O chefe da seleção suíça de esqui, Gian Gilli, já tomou as primeiras decisões. Durante as finais disputadas nesses últimos dias em Lenzerheide, a treinadora da equipe feminina Marie-Thérèse Nadig foi obrigada a abandonar seu cargo.
“Não temos dúvida em relação a sua competência. Ela simplesmente é vítima da falta de resultados positivos”.
Novas emoções
Não bastasse a demissão de Marie-Thérèse Nadig, também as atletas Sonja Nef (32 anos), Marlies Oester (28) e Sylviane Berthod (27) já anunciaram que irão abandonar o esporte. As que sobraram – Nadia Styger (26) e Fraenzi Aufdenblatten (24) são competentes mas ainda não conseguiram brilhar nas pistas.
“Agora precisamos dar um novo impulso à equipe suíça de esqui. Esse trabalho pode durar de três a cinco anos”, explica Gian Gilli.
Equipe masculina
Em relação aos esquiadores suíços, as oito colocações (cinco vezes o 2o lugar e três vezes o 3o) realizadas em cinco disciplinas também não ajudaram a levantar a moral dessa nação de montanhas.
Didier Défago foi o líder de pontuação graças à ausência de Didier Cuche, ferido no joelho desde janeiro e ainda fora das pistas por muitos meses.
Os outros homens da equipe também não obtiveram melhores resultados.
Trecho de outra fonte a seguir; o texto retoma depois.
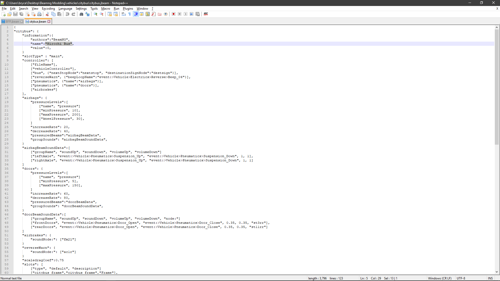Toggle word wrap toolbar button
Image resolution: width=500 pixels, height=281 pixels.
(124, 14)
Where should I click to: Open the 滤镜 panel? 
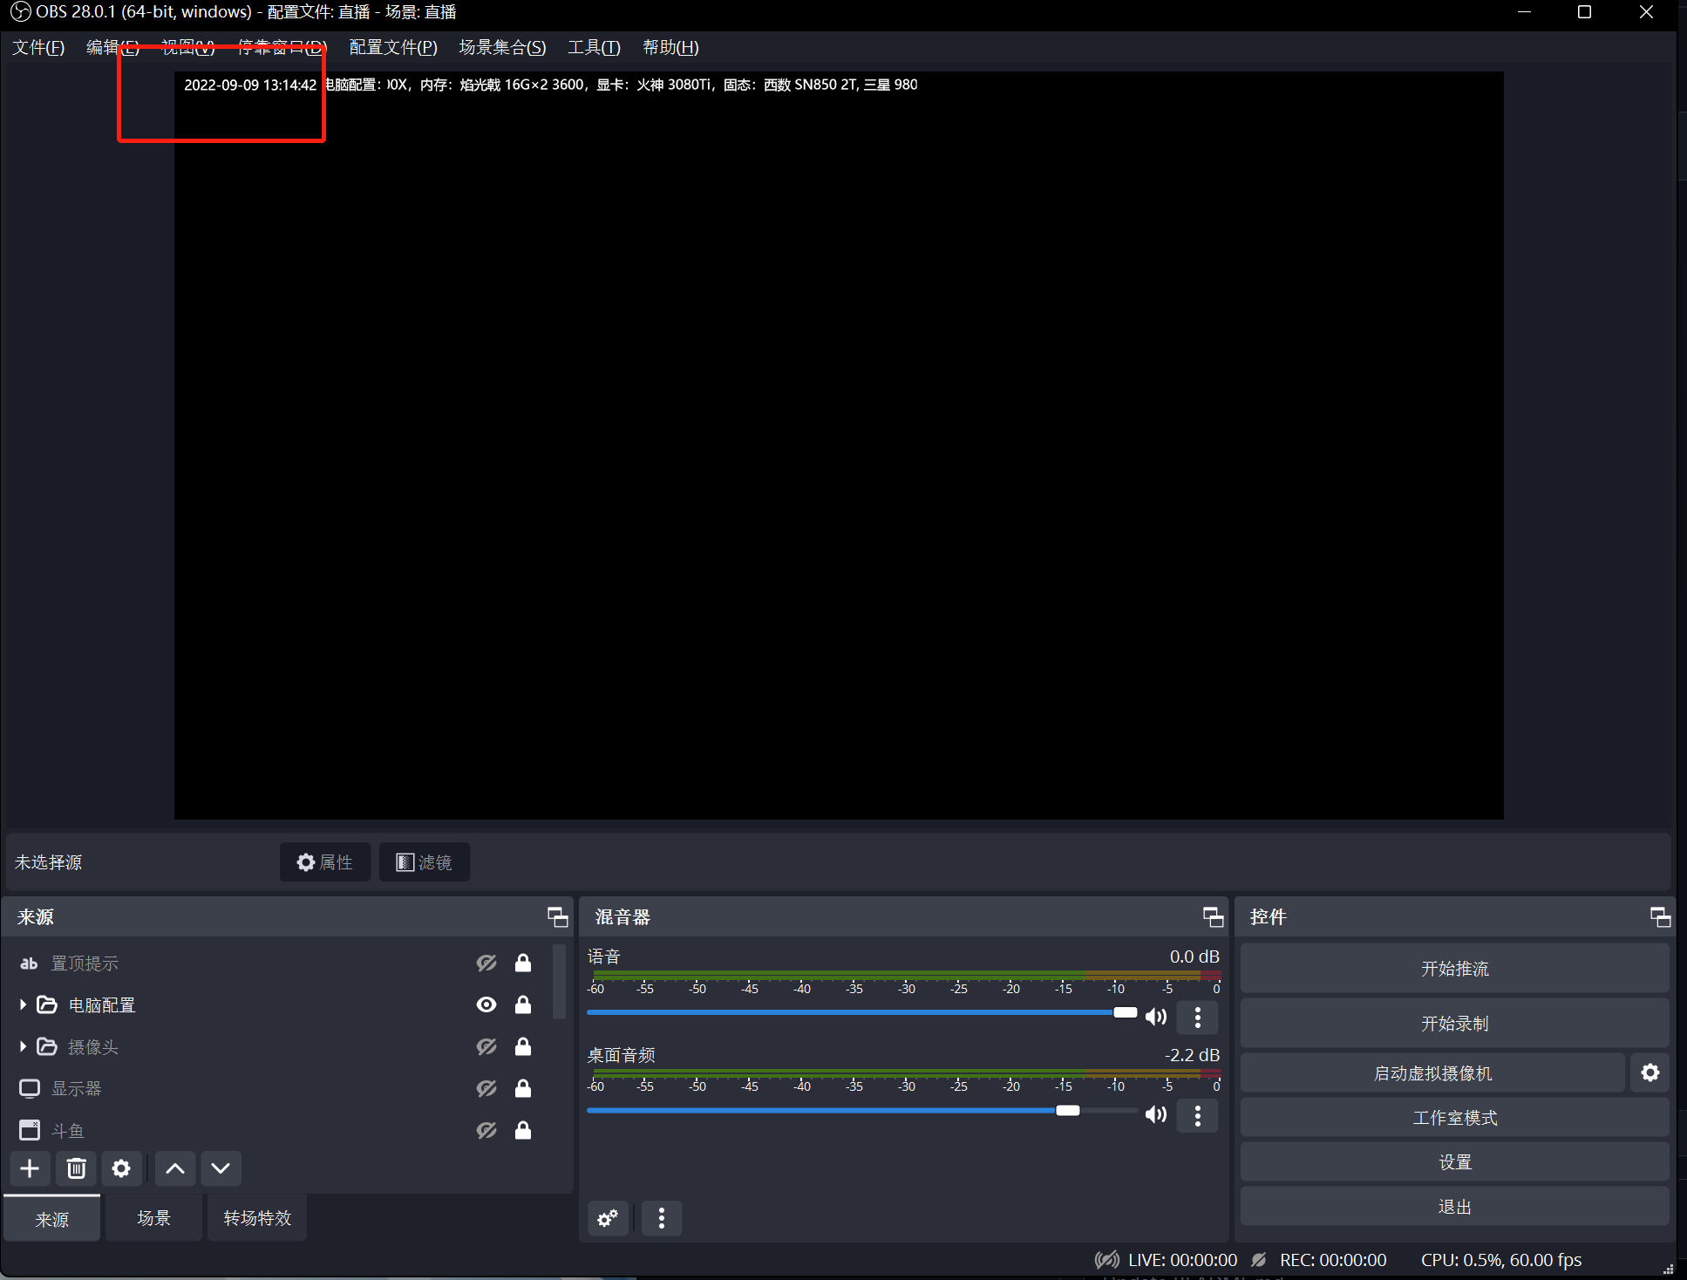pyautogui.click(x=425, y=861)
Marc Berthod (21 anos) ficou em sétimo lugar no slalom gigante em Adelboden e foi eliminado em sete competições.
swissinfo, Raphael Donzel
traduzido por Alexander Thoele
Didier Défago (6o) e Sonja Nef (24o) são os melhores atletas suíços de esqui na classificação geral.
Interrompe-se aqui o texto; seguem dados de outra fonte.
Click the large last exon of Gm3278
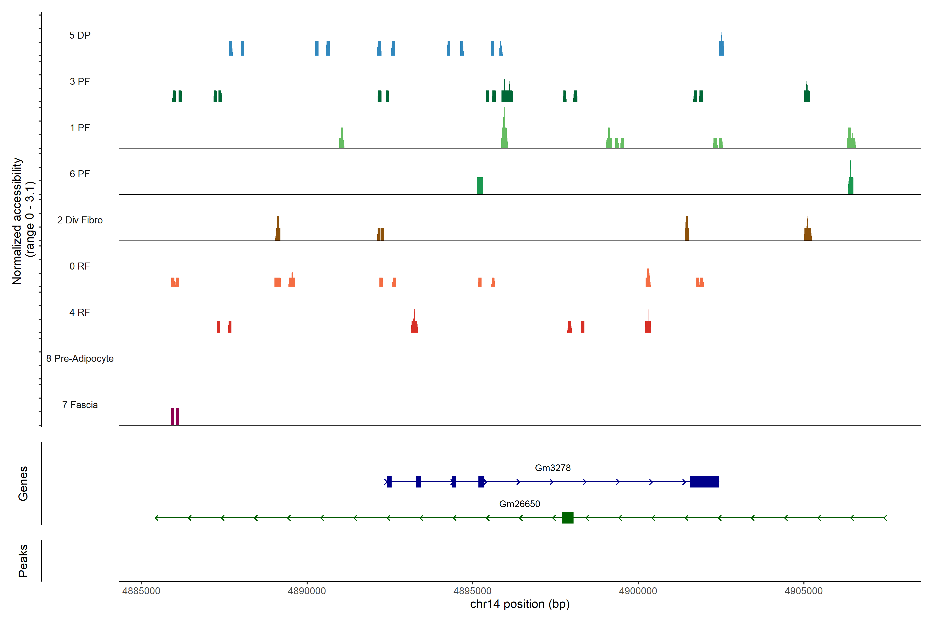 tap(704, 482)
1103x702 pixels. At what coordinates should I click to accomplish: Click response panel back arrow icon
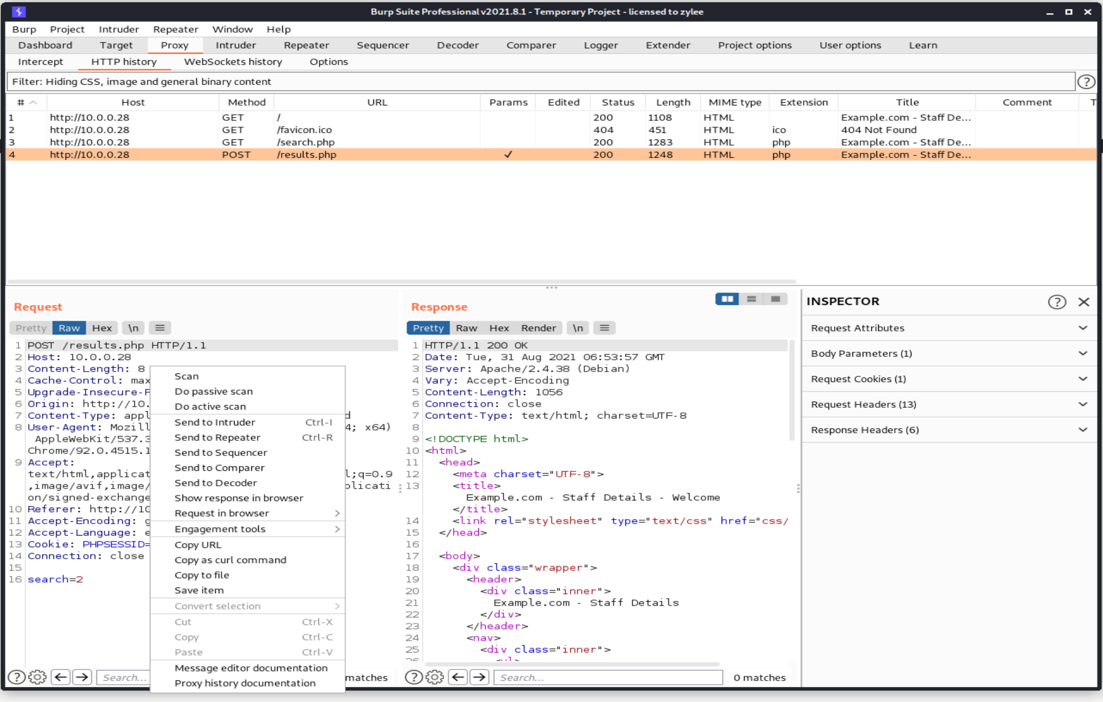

12 outros suíços da equipe masculina e 10 da equipe feminina ganharam pontos nesse inverno.
A Suíça terminou em 4o lugar na classificação de países.
Os cinco melhores esquiadores do mundo (Paerson, Kostelic, Goetschl, Dorfmeister e Poutiainen) têm, cada um, mais pontos do que a soma da equipe suíça.
– A equipe suíça não ganhou nenhuma medalha na temporada 2004/2005. É a primeira vez que isso ocorre desde 1966.
– Os melhores resultados da equipe foram dos atletas Didier Défago (2o no Super-G em Kvitfjell e Garmisch) , Didier Cuche (2o no slalom gigante em Flachau), Silvan Zurbriggen (2o no slalom em Sestrières) e Jürg Grünenfelder (2o na descida em Val Gardena).
– Na equipe de mulheres a melhor performance foi de Sonja Nef (5a no slalom em Zagreb e no salto em Santa Caterina).
– No campeonato do mundo em Bormio, nenhum atleta suíço ganhou medalha.